_Work to be completed_
Update the rows below by changing each occurrence of "computer-use agent" to "desktop automation agent", and keep every other part of them as it is.

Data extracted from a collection

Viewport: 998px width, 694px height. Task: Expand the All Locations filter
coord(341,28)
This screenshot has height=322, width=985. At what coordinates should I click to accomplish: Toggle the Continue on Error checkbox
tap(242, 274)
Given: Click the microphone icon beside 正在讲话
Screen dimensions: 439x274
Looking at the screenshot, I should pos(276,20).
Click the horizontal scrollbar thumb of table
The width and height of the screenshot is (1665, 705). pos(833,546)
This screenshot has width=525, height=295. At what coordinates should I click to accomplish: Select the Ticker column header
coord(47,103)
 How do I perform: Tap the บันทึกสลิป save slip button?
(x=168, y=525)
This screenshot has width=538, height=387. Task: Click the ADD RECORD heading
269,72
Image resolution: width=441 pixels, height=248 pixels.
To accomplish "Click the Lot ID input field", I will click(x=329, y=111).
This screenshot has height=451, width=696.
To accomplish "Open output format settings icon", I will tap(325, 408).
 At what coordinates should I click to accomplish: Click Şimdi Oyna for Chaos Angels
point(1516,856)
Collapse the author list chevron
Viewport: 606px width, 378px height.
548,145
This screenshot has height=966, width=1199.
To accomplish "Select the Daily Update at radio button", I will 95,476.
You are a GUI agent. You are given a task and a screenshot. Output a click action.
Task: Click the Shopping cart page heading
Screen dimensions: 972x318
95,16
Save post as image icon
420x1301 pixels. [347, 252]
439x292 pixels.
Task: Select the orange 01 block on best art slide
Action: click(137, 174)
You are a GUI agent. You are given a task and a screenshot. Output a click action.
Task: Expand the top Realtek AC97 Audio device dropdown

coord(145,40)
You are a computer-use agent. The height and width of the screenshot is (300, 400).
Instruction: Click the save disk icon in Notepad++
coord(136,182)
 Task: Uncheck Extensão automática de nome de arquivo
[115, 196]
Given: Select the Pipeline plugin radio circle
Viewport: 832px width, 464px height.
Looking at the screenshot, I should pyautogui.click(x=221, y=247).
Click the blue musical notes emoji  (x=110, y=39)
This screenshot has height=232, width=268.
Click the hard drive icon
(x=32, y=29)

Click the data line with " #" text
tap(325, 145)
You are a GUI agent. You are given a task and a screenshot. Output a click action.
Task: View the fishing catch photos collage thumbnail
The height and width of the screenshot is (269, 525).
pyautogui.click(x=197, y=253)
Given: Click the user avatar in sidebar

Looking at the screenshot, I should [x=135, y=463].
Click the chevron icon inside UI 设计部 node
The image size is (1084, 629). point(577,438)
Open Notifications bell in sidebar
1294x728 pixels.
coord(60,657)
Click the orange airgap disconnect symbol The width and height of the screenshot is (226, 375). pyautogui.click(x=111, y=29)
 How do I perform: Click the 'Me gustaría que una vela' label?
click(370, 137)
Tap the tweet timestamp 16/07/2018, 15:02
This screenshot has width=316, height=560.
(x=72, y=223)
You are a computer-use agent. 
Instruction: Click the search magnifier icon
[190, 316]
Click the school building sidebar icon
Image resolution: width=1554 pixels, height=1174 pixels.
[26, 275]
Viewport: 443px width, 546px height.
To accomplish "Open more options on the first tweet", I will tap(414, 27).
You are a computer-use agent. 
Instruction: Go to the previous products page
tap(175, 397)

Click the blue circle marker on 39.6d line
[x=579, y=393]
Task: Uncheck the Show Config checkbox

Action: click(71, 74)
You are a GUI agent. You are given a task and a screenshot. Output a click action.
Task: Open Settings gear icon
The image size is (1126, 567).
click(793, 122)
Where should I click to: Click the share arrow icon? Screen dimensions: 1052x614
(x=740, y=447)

_Task solution_
Viewport: 998px width, 694px height. Task: Expand the All Locations filter
coord(341,28)
This screenshot has height=322, width=985. At what coordinates should I click to accomplish: Toggle the Continue on Error checkbox
tap(242, 274)
Given: Click the microphone icon beside 正在讲话
Screen dimensions: 439x274
Looking at the screenshot, I should pos(276,20).
Click the horizontal scrollbar thumb of table
The width and height of the screenshot is (1665, 705). pos(833,546)
This screenshot has width=525, height=295. At what coordinates should I click to accomplish: Select the Ticker column header
coord(47,103)
 How do I perform: Tap the บันทึกสลิป save slip button?
(x=168, y=525)
This screenshot has width=538, height=387. Task: Click the ADD RECORD heading
269,72
Image resolution: width=441 pixels, height=248 pixels.
To accomplish "Click the Lot ID input field", I will click(x=329, y=111).
This screenshot has height=451, width=696.
To accomplish "Open output format settings icon", I will tap(325, 408).
 At what coordinates should I click to accomplish: Click Şimdi Oyna for Chaos Angels
point(1516,856)
Collapse the author list chevron
Viewport: 606px width, 378px height.
548,145
This screenshot has height=966, width=1199.
To accomplish "Select the Daily Update at radio button", I will 95,476.
You are a GUI agent. You are given a task and a screenshot. Output a click action.
Task: Click the Shopping cart page heading
Screen dimensions: 972x318
95,16
Save post as image icon
420x1301 pixels. [347, 252]
439x292 pixels.
Task: Select the orange 01 block on best art slide
Action: click(137, 174)
You are a GUI agent. You are given a task and a screenshot. Output a click action.
Task: Expand the top Realtek AC97 Audio device dropdown

coord(145,40)
You are a desktop automation agent. The height and width of the screenshot is (300, 400).
Instruction: Click the save disk icon in Notepad++
coord(136,182)
 Task: Uncheck Extensão automática de nome de arquivo
[115, 196]
Given: Select the Pipeline plugin radio circle
Viewport: 832px width, 464px height.
Looking at the screenshot, I should pyautogui.click(x=221, y=247).
Click the blue musical notes emoji  (x=110, y=39)
This screenshot has height=232, width=268.
Click the hard drive icon
(x=32, y=29)

Click the data line with " #" text
tap(325, 145)
You are a GUI agent. You are given a task and a screenshot. Output a click action.
Task: View the fishing catch photos collage thumbnail
The height and width of the screenshot is (269, 525).
pyautogui.click(x=197, y=253)
Given: Click the user avatar in sidebar

Looking at the screenshot, I should [x=135, y=463].
Click the chevron icon inside UI 设计部 node
The image size is (1084, 629). point(577,438)
Open Notifications bell in sidebar
1294x728 pixels.
coord(60,657)
Click the orange airgap disconnect symbol The width and height of the screenshot is (226, 375). pyautogui.click(x=111, y=29)
 How do I perform: Click the 'Me gustaría que una vela' label?
click(370, 137)
Tap the tweet timestamp 16/07/2018, 15:02
This screenshot has width=316, height=560.
(x=72, y=223)
You are a desktop automation agent. 
Instruction: Click the search magnifier icon
[190, 316]
Click the school building sidebar icon
Image resolution: width=1554 pixels, height=1174 pixels.
[26, 275]
Viewport: 443px width, 546px height.
To accomplish "Open more options on the first tweet", I will tap(414, 27).
You are a desktop automation agent. 
Instruction: Go to the previous products page
tap(175, 397)

Click the blue circle marker on 39.6d line
[x=579, y=393]
Task: Uncheck the Show Config checkbox

Action: click(71, 74)
You are a GUI agent. You are given a task and a screenshot. Output a click action.
Task: Open Settings gear icon
The image size is (1126, 567).
click(793, 122)
Where should I click to: Click the share arrow icon? Screen dimensions: 1052x614
(x=740, y=447)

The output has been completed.